Cübbeli Ahmet Hoca ismiyle bilinen Ahmet Mahmut Ünlü, Zafer Partisi Genel Başkanı Ümit Özdağ'ın kendisi hakkında söylediklerine cevap vererek, Özdağ hakkında önemli iddialarda bulundu.

Cübbeli Ahmet Hoca'nın Özdağ'a söyledikleri şunlar;

Erdoğan: Şeriata düşmanlık dine düşmanlık demektir Erdoğan: Şeriata düşmanlık dine düşmanlık demektir

“Ey Ümit Özdağ! Benim babam 80 yılında Türkiye’nin demirinin %80’ini elinde bulunduracak derecede zengin idi. Ok Çivi markası hala birçoklarının hafızasında kazılıdır. 80 senesinde 15 yaşımdayken 80 model Mercedes’le özel şöförüm beni camilerde sohbete taşırdı. Ama 28 Şubat cuntasının marifetiyle babam iflas ettirildi. Ben de hapislere atıldım. Ama şu anda zenginlikten nasibim yoktur. Yıllardır telif ücretlerimle babamın borçlarını ödemek ve hacizlerini kaldırmakla uğraştım. 

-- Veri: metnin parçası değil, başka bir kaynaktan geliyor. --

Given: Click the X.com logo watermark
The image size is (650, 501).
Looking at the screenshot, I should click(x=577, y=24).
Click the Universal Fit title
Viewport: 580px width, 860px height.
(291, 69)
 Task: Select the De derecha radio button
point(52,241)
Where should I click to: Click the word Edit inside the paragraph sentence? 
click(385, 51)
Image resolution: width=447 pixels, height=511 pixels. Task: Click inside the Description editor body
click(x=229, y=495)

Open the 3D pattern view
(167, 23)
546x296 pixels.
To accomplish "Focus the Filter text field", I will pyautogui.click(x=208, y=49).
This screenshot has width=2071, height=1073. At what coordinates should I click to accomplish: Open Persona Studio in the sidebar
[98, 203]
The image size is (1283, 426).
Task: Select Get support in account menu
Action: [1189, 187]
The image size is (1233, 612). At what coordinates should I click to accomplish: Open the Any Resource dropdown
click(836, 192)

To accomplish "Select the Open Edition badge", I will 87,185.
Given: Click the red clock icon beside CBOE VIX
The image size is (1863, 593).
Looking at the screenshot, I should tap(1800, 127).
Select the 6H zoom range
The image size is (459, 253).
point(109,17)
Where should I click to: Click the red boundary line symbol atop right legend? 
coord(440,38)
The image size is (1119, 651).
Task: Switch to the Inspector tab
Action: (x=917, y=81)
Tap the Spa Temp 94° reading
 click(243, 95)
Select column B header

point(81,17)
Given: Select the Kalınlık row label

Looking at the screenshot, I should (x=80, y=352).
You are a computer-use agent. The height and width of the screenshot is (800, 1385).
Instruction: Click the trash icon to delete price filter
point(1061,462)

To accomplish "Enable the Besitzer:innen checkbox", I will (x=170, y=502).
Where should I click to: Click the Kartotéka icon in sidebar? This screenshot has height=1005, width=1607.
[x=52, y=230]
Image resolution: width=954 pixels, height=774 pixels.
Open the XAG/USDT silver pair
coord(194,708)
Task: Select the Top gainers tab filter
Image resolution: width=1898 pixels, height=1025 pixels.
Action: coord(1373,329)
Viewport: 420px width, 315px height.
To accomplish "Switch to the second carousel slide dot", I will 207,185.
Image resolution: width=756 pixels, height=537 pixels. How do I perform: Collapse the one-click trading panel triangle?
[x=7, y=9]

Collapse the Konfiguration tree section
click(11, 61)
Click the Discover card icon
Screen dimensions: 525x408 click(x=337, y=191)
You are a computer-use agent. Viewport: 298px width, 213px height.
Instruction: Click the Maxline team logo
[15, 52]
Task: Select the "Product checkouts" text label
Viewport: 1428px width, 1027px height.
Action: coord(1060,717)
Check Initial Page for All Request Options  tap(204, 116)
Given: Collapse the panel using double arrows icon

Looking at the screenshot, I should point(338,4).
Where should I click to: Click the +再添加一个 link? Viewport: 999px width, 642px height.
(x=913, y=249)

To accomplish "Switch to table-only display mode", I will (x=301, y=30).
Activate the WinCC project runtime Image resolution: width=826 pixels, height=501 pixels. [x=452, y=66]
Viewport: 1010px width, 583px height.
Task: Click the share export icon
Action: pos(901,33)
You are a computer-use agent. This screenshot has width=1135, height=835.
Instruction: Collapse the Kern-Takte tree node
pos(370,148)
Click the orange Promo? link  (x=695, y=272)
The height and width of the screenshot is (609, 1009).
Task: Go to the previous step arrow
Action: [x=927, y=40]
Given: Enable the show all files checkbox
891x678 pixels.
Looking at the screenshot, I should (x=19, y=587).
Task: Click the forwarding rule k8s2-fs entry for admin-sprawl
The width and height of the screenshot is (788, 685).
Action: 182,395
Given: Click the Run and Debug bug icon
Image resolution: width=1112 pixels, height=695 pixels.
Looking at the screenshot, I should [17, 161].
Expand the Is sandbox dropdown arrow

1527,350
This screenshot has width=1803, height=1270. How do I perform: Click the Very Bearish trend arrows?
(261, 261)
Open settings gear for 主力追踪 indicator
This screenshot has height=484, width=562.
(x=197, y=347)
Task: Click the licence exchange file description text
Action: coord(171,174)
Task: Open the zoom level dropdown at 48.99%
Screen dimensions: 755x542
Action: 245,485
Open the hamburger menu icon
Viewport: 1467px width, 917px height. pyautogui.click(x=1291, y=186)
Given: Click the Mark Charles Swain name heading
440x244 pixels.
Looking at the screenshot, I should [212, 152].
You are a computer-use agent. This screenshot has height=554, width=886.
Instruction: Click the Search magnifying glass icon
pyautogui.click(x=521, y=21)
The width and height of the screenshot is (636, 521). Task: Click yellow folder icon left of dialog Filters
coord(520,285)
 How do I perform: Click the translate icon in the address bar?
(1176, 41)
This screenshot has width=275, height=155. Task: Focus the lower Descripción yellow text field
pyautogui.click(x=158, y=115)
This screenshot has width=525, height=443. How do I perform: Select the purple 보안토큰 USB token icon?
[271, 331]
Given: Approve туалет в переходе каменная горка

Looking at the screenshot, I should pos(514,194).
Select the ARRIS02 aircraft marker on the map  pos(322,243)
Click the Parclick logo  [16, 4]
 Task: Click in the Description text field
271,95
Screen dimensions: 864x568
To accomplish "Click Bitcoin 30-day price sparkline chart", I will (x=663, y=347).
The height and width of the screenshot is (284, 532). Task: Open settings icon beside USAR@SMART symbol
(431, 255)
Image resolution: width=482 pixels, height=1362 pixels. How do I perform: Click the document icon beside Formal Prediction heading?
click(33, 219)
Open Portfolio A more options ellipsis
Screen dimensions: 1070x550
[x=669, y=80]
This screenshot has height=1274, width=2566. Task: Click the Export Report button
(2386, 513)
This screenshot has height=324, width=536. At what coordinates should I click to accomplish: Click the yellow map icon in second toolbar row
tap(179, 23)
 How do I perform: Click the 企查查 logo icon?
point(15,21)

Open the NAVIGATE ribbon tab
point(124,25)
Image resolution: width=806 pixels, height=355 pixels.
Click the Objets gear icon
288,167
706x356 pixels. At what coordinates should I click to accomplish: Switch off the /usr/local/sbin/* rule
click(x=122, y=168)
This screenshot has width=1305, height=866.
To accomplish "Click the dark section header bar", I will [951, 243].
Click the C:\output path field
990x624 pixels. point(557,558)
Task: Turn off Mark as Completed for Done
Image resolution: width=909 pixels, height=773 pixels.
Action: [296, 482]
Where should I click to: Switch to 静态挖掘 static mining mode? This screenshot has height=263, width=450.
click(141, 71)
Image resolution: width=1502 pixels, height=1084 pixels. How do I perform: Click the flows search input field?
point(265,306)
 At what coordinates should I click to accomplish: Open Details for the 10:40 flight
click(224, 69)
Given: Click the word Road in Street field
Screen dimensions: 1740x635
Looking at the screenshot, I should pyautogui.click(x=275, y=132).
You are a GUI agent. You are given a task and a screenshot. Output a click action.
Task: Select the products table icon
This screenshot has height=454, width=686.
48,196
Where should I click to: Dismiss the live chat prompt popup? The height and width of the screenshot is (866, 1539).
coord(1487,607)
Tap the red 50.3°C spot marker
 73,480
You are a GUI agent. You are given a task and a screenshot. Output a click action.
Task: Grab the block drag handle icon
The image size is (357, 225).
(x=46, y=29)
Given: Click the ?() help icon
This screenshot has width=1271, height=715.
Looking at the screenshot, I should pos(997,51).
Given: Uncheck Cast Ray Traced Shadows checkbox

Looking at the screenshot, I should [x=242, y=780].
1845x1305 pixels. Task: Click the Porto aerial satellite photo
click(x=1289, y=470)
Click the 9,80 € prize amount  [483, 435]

Şu anda yüzden fazla matbu eserim bulunmaktadır. Dolayısıyla ben diğer bazı hocaların aksine bu işe zengin başladım nisbi olarak fakir bitirdim.

Benim şu anda zengin olduğuma dair elinde ne belge varsa çıkar görelim. İslamiyete göre herkes kendi mülkiyetinde olana göre zekat vermektedir. 

Şu anda benim ve çoluk çocuğumun oturduğumuz evlerden başka gelir getiren hiçbir mal varlığım yoktur. Bu evlerin hepsi de babamın zengin zamanında alınan evlerin satılması suretiyle alınmıştır ki hangi tarihte neyin satılıp neyin alındığı tapu kayıtlarında müsecceldir. Kendi üstümde de Esenyurt’taki yüz metre arsadan başka bir tapu yoktur. Orayı da haberimiz olmadan devlet trafo kurarak bedava kullanmaktadır. 

Geri kalan telif ücretleri ise bu pahalılıkta zaten başa baş denk gelmektedir. Dolayısıyla cennete ilk girenlerle birlikte girmeyi ümit ediyorum. 

Ama senin Mossad’la görüşen biri olman hasebiyle dünya derin devletiyle ilişkilerinden dolayı neler kazandığın kimsenin malumu değildir. Kur’an şerîatına inanmıyorsan zaten cennete girmen söz konusu da değildir. 

Ben faraza zengin olsam da yine cennete girme ümidim var. Seni de Kur’an şerîatına inanarak cennete girmeye davet ediyorum. Amelin olmasa da bu hususta sadece iman dahî gecikmeli de olsa cennete girmene yeter!”